Monday, January 27, 2014

Book Talk: NOAH ISENBERG and EDGAR G. ULMER: A FILMMAKER AT THE MARGINS



D.G. Wills is one of my favorite bookstores in La Jolla or anywhere. He has books that no one else carries and events that no mainstream bookstore would bother with. Many of them have been recorded and can be found on his website.

Friday night, we were fortunate enough to squeeze into the store to hear Noah Isenberg who has written the definitive biography on Edgar G. Ulmer: EDGAR G. ULMER: A FILMMAKER AT THE MARGINS.  Now I am betting you have all seen DETOUR and perhaps THE BLACK CAT, RUTHLESS and BLUEBEARD. But he made many other pictures, some good, many bad in his tumultuous years in Hollywood. His is perhaps the prototypical story of Hollywood's use and misuse of directors from the thirties to the sixties. His daughter, Arianne, was also on-hand to enlarge on Isenberg's themes with personal reminiscences. Both she and her mother were called upon for assistance in all things over the course of Ulmer's life.


Mr. Isenberg was a delightful speaker. He left the majority of time for questions, which gave Arianne and him time to do what he referred to as their "Borscht-belt Routine." 

He has also written a study of the film DETOUR. 

Noah Isenberg directs Screen Studies at Eugene Lang College-The New School for Liberal Arts, where he is also Professor of Culture and Media. The recipient of various grants and awards from the National Endowment for the Humanities, the Austrian Fulbright Commission, the International Research Center for Cultural Studies (IFK) in Vienna, and the Humboldt Foundation, he has published his work in such diverse venues as Bookforum, Moving Image Source, Film Comment, Los Angeles Review of Books, The Criterion Collection, Film Quarterly, The Nation, the TLS, Threepenny Review, the Wall Street Journal, the New Republic and the New York Times. He's currently at work on a new book, Everybody Comes to Rick's: How 'Casablanca' Taught the World to Love Movies, for W.W. Norton (and Faber & Faber, in the UK). More info can be found at: www.noahisenberg.com


And from the critics:
J. Hoberman-The season’s must read (months if not years from paperback): Noah Isenberg’s long-awaited biography “Edgar G. Ulmer: A Filmmaker at the Margins” (University of California Press). Ulmer—whose CV includes “People on Sunday,” “The Black Cat,” “Detour,” four Yiddish talkies, a half dozen bargain basement classics and as many indescribable oddities—had a life that was every bit as interesting as his film. The writing is scholarly but, given the material, charged with irony and full of pep.

From TCm's BOOK CORNER: 

Edgar G. Ulmer: A Filmmaker at the Margins, Noah Isenberg

  • Director Edgar G. Ulmer is perhaps best known today for Detour, considered by many to be the epitome of a certain noir style that transcends its B-list origins. But in his lifetime he never achieved the celebrity of his fellow Austrian and German émigré directors--Billy Wilder, Otto Preminger, Fred Zinnemann and Robert Siodmak. Despite early work with Max Reinhardt and F. W. Murnau, his auspicious debut with Siodmak on their celebrated Weimar classic People on Sunday, and the success of films like Detour and Ruthless, Ulmer spent most of his career as an itinerant filmmaker earning modest paychecks for films that have been forgotten.

+--

* What to do:
1. Reproduce word for word the passage of the book talk post between "Monday, January 27, 2014" and "on his website.", inclusive.
2. Decide whether each statement agrees with the book talk post, answering yes or no and quoting the words that settle it: (a) Ulmer's daughter Arianne was present at the talk. (b) Isenberg spent most of the event lecturing rather than taking questions. (c) Isenberg's book on Casablanca is being published by the University of California Press.

* Data block:
+--

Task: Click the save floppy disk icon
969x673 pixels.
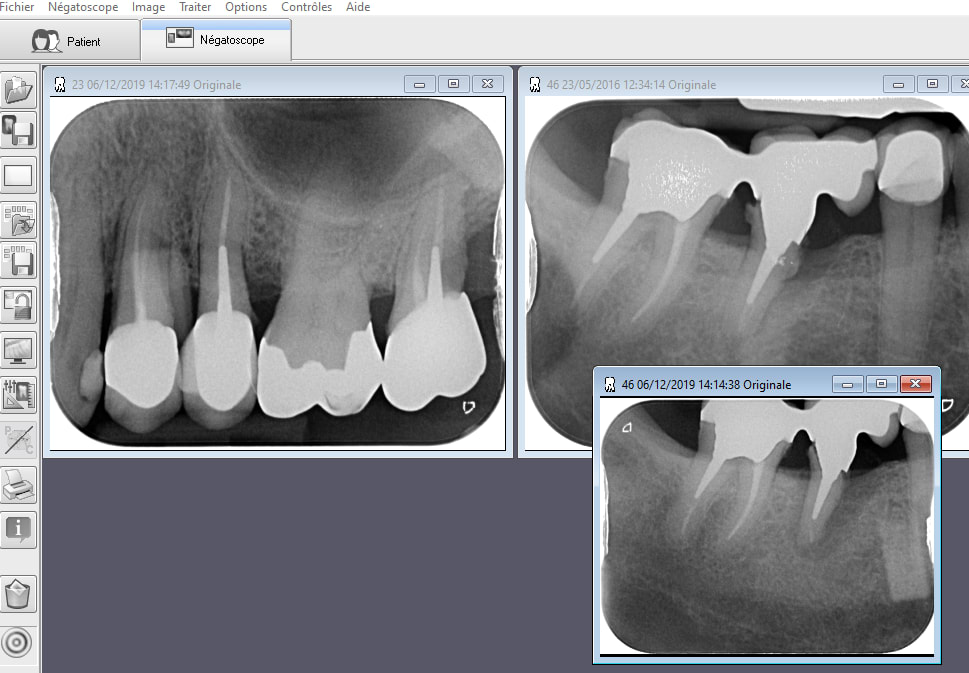Action: click(x=19, y=131)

+--

* Full solutions:
1.
Monday, January 27, 2014

Book Talk: NOAH ISENBERG and EDGAR G. ULMER: A FILMMAKER AT THE MARGINS



D.G. Wills is one of my favorite bookstores in La Jolla or anywhere. He has books that no one else carries and events that no mainstream bookstore would bother with. Many of them have been recorded and can be found on his website.

2.
(a) Yes: "His daughter, Arianne, was also on-hand to enlarge on Isenberg's themes with personal reminiscences."
(b) No: "He left the majority of time for questions"
(c) No: "Everybody Comes to Rick's: How 'Casablanca' Taught the World to Love Movies, for W.W. Norton (and Faber & Faber, in the UK)"